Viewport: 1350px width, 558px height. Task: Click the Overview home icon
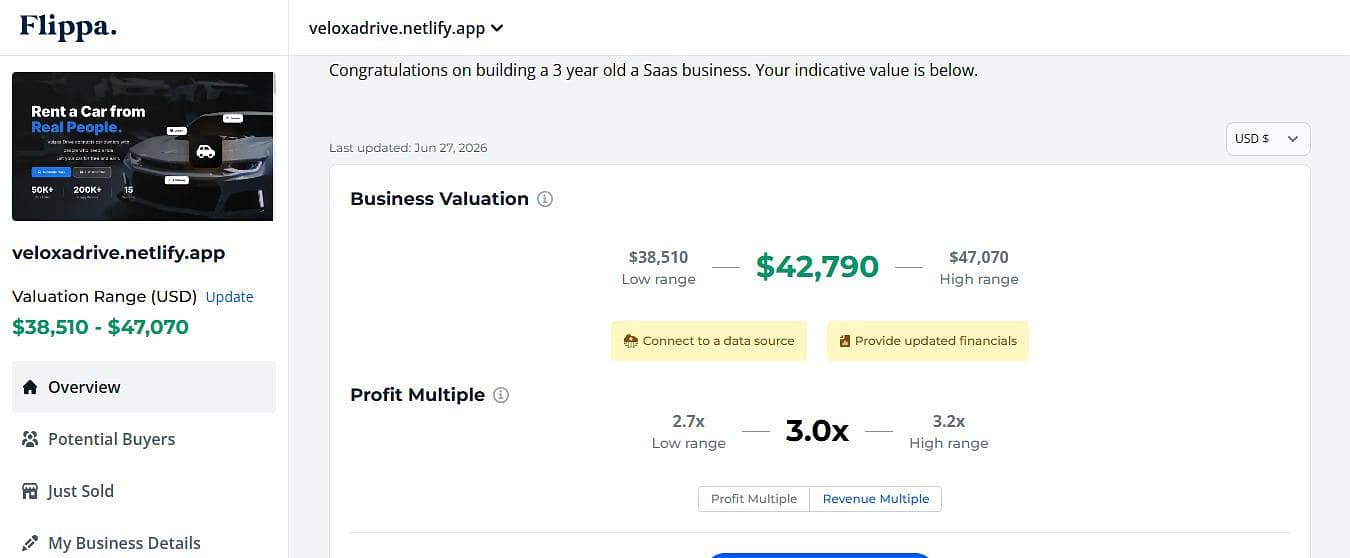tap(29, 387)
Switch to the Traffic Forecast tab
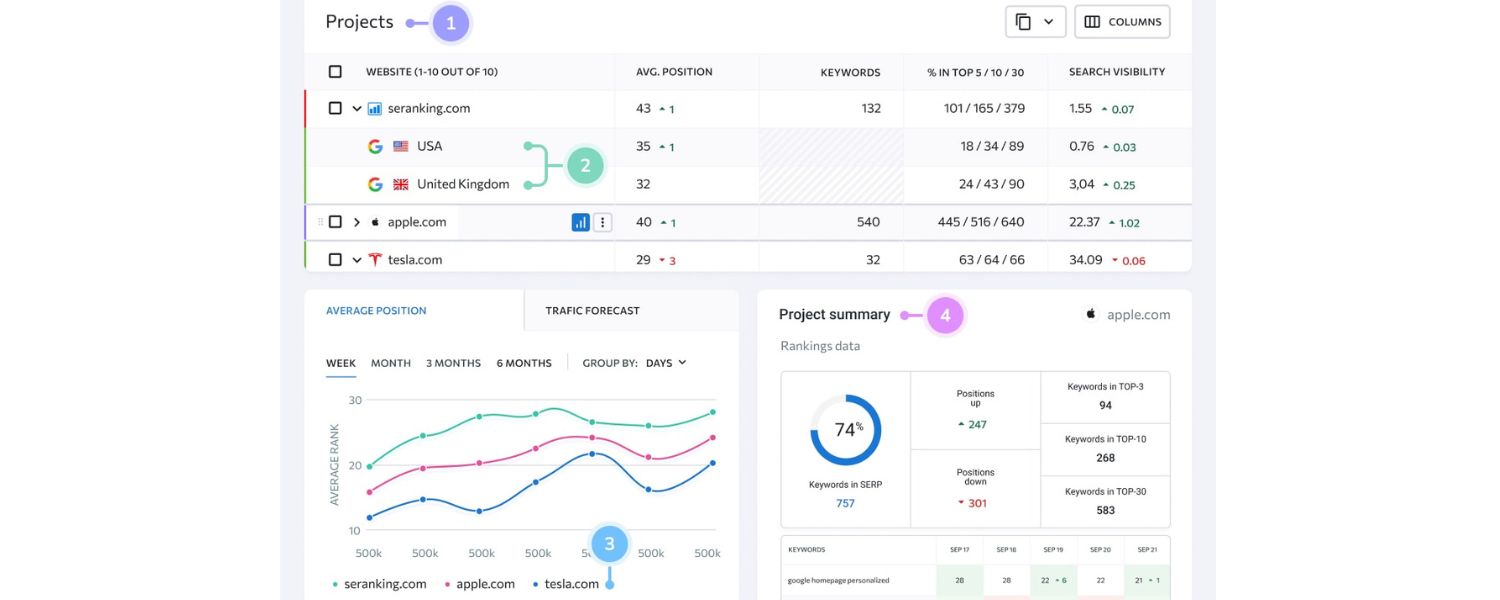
* * *
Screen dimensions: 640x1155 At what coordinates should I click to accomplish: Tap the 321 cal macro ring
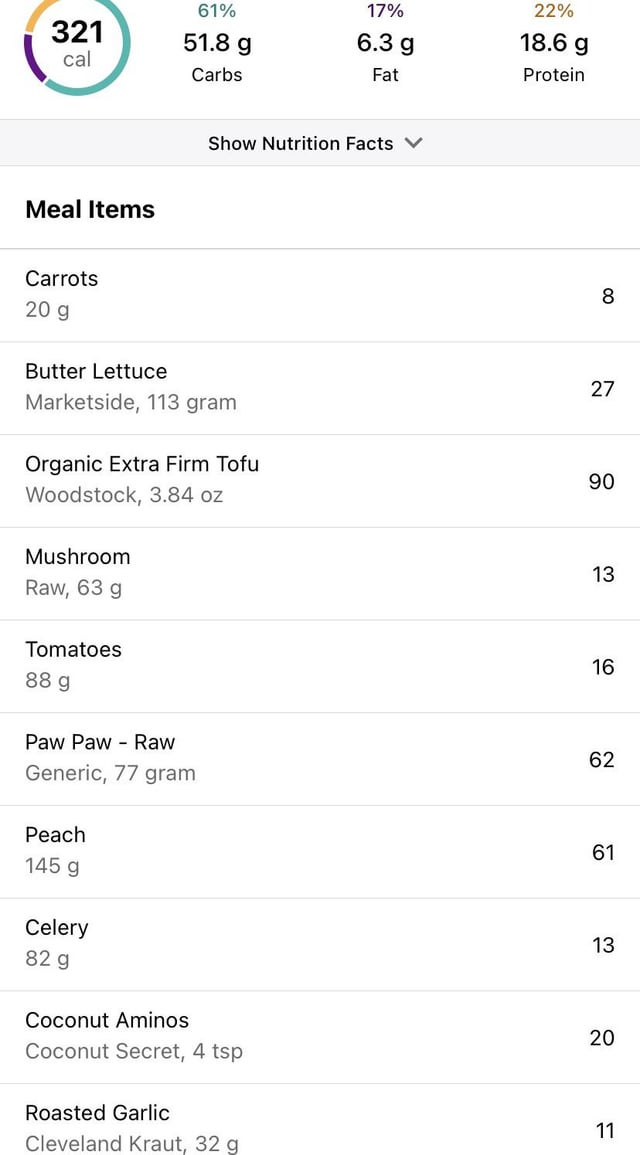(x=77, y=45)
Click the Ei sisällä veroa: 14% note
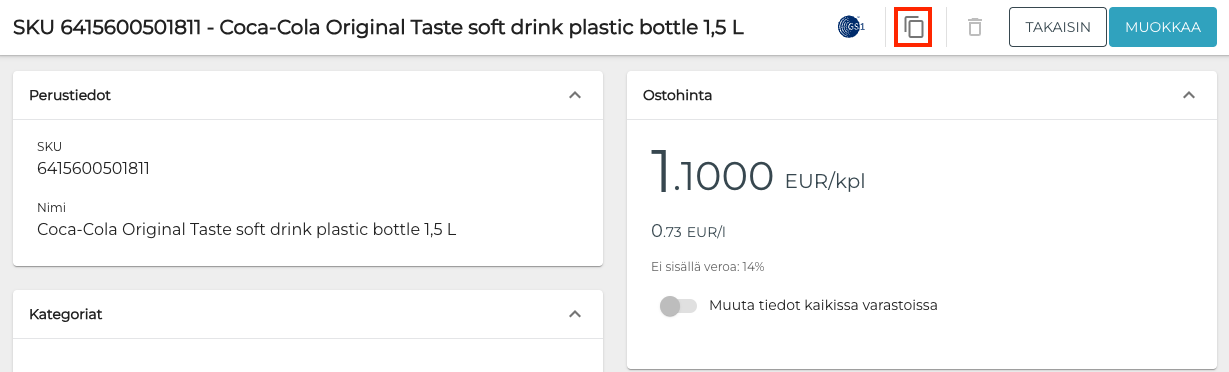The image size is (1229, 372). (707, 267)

### ASSIGNED TASK
Your copy should hold the lines from the one with "Viewport: 1350px width, 558px" up to and including the one with "Switch to the Traffic Forecast tab", exactly as in the data above, and no pictures.

### COMPLETED EXERCISE
Viewport: 1350px width, 558px height. Task: Click the Overview home icon
tap(29, 387)
Switch to the Traffic Forecast tab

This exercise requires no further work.